Ce film a été diffusé sur Canal+ en1993. A la suite de la numérisation de la copie 35mm en 2020, il est ressorti sur des plateformes de diffusion, filmoTV, La Cinétek, Tënk, d’où des critiques récentes.

JEROME DESCAMP, cinéaste, directeur artistique de la Pellicule ensorcelée, Président de l’Agence du court-métrage, extrait catalogue 2023

Jamais on ne m’avait parlé comme cela du sport, de ce sport. Jamais on ne m’avait montré avec autant de beauté la recherche du geste ultime pour tendre vers l’infini. Bien sûr, les images magnifiques de sport nous environnent, mais elles sont dévoyées par des commentaires enflés et un montage syncopé qui ne nous fait pas prendre conscience des enjeux réels du dépassement. Ici, le dépouillement fait force, une image est une image, elle a son sens, son expressivité, un visage est filmé comme le plus beau du monde et tout à coup, la simplicité vous saute aux veux.

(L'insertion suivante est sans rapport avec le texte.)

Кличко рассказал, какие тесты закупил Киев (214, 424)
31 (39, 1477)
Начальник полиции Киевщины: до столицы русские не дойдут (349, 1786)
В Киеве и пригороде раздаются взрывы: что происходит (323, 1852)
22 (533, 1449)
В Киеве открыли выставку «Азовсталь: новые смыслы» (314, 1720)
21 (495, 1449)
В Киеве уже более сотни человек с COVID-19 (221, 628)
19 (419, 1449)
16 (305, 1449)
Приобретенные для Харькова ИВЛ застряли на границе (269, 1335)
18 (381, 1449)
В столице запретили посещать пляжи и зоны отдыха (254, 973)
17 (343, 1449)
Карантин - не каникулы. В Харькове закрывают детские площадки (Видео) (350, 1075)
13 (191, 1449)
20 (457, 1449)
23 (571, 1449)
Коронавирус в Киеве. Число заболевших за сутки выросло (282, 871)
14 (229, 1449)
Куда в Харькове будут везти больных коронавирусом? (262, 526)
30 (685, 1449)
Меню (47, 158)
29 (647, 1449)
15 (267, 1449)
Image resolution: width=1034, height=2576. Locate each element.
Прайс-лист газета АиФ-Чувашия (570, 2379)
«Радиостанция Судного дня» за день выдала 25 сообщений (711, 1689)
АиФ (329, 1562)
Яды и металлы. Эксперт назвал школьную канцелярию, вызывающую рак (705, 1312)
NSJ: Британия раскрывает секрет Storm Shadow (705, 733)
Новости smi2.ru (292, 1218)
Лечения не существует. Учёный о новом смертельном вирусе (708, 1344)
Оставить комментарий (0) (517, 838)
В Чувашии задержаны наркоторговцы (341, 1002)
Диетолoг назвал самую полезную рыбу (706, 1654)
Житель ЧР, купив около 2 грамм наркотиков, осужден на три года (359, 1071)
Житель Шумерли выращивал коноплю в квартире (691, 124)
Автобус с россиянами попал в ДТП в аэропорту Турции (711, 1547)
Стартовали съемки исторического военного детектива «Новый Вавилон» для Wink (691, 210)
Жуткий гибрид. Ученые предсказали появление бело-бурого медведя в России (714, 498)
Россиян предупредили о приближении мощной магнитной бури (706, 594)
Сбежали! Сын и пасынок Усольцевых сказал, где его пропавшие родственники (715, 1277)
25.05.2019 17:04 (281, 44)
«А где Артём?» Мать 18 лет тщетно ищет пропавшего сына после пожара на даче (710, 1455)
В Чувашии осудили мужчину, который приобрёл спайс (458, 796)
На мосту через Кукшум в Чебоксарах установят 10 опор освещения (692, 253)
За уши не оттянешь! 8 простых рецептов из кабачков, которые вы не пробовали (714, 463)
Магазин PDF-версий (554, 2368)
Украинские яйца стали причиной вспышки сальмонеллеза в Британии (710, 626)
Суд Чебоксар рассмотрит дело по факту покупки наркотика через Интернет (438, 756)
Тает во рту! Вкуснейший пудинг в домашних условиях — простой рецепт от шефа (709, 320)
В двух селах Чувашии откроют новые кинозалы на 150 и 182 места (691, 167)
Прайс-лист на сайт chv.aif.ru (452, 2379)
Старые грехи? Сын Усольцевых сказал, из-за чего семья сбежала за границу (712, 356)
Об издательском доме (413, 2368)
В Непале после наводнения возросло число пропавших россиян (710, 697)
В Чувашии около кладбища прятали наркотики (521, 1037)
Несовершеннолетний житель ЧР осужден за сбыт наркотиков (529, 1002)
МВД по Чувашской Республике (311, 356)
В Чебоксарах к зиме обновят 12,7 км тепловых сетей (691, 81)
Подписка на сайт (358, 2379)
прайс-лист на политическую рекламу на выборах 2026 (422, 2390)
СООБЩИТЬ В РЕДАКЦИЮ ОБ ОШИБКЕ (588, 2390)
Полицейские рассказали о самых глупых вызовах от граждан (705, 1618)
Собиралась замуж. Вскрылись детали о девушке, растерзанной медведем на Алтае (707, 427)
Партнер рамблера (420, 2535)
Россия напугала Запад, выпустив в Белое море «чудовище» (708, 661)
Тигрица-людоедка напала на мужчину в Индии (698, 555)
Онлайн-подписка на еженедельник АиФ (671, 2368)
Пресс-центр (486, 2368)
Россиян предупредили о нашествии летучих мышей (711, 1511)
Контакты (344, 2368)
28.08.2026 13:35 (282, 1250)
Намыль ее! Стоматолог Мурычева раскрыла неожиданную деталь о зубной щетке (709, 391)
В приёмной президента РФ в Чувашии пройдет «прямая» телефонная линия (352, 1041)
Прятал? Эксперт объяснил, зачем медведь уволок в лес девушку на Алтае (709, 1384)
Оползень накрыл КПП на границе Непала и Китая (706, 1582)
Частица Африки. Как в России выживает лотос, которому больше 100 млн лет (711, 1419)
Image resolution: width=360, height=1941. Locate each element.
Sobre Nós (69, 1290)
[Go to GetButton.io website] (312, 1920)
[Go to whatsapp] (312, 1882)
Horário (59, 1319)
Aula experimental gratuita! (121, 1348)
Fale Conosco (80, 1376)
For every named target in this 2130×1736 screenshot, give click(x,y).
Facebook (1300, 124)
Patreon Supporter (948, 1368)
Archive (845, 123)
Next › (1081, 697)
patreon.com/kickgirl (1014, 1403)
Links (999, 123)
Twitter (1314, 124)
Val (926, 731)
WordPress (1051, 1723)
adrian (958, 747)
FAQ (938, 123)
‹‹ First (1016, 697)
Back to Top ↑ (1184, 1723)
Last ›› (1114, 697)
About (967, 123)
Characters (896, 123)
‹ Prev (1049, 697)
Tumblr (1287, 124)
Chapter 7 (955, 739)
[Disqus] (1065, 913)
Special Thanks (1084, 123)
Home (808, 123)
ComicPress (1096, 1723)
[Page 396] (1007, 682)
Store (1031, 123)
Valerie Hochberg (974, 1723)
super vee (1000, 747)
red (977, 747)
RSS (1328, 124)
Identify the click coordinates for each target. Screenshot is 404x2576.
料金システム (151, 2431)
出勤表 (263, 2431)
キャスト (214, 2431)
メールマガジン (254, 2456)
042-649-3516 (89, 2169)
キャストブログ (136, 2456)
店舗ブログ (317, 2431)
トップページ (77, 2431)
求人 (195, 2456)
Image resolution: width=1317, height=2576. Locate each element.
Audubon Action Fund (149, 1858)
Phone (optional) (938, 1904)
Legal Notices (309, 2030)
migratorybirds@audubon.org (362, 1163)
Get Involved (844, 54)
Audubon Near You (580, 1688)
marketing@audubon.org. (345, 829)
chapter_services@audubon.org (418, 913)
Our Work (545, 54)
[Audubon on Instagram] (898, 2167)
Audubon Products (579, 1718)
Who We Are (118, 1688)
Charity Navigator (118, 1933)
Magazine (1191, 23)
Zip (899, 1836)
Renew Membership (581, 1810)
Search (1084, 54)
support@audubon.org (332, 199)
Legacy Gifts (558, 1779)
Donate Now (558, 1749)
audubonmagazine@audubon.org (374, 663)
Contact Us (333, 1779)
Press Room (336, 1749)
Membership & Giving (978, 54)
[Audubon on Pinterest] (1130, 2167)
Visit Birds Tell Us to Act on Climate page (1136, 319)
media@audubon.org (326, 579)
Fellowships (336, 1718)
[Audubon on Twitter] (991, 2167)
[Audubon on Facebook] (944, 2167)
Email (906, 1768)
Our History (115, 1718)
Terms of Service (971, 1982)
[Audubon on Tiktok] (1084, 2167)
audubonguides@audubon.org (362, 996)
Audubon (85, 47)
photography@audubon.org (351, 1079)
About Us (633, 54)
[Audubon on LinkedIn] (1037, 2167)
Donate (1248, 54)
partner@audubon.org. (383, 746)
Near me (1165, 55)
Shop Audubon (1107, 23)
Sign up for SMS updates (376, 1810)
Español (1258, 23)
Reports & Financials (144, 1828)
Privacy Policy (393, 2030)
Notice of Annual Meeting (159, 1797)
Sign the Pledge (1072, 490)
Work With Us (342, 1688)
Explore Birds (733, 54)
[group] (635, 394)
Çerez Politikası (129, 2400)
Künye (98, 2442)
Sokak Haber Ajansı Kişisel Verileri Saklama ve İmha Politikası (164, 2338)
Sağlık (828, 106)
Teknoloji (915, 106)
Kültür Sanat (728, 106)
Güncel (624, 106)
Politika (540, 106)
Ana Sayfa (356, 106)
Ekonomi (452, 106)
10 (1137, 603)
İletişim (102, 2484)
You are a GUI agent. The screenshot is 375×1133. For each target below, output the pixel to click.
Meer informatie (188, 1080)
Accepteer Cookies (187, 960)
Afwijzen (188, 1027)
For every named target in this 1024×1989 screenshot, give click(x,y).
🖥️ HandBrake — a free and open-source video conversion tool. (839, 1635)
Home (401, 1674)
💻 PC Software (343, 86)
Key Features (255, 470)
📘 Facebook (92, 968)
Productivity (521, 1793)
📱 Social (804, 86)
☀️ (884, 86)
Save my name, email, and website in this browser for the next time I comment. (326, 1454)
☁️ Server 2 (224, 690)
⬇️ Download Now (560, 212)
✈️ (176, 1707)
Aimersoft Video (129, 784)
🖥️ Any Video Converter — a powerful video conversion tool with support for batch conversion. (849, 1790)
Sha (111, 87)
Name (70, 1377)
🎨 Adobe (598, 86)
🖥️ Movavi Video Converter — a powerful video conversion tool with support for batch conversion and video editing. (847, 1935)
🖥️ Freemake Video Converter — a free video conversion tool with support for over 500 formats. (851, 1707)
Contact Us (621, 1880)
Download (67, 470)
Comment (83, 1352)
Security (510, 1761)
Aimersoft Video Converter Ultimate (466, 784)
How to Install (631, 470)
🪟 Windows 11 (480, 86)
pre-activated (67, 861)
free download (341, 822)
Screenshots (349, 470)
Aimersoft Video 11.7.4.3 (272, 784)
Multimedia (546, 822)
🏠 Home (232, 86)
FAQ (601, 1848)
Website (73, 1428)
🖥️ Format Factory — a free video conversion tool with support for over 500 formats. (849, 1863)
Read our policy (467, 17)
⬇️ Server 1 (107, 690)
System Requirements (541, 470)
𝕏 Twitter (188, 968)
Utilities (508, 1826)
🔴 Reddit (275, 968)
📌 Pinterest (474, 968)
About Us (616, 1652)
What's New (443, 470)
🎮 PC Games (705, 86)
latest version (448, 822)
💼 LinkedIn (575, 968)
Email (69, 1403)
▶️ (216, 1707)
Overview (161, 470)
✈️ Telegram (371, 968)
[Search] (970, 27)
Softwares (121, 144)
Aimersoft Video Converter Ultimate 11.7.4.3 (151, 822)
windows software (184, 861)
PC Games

Daisy Lamothe est une cinéaste qui partage son écoute, sa vision et je me mets à aimer le sport, tous les sports pour peu que comme pour Envol, la quête d’absolu soit au cœur de ce qui porte chaque être humain

LE CANARD ENCHAINE 17 Février 2021 (rubrique à voir) Les remontées mécaniques des stations de sports d’hiver ont beau être fermées, la possibilité de tutoyer le ciel reste ouverte. Il suffit de se replonger dans ce documentaire enchanteur de la française Daisy Lamothe, sorti en 1994, sur … le saut à ski. Parce que ce sont ses adeptes qui en parlent le mieux, la réalisatrice donne la parole à un groupe de champions en herbe, tous étonnants de maturité. L’un décrit la plénitude à laquelle il parvient quand il sent ses skis vibrer dans le vide et son désarroi lorsque les lois de la gravité le font redescendre. L’autre insiste sur cette seconde où plus rien n’existe sinon la communion d’un corps avec l’air : l’envol. Entre deux témoignages des images pleines de grâce d’hommes-oiseaux en quête du geste parfait. C.B.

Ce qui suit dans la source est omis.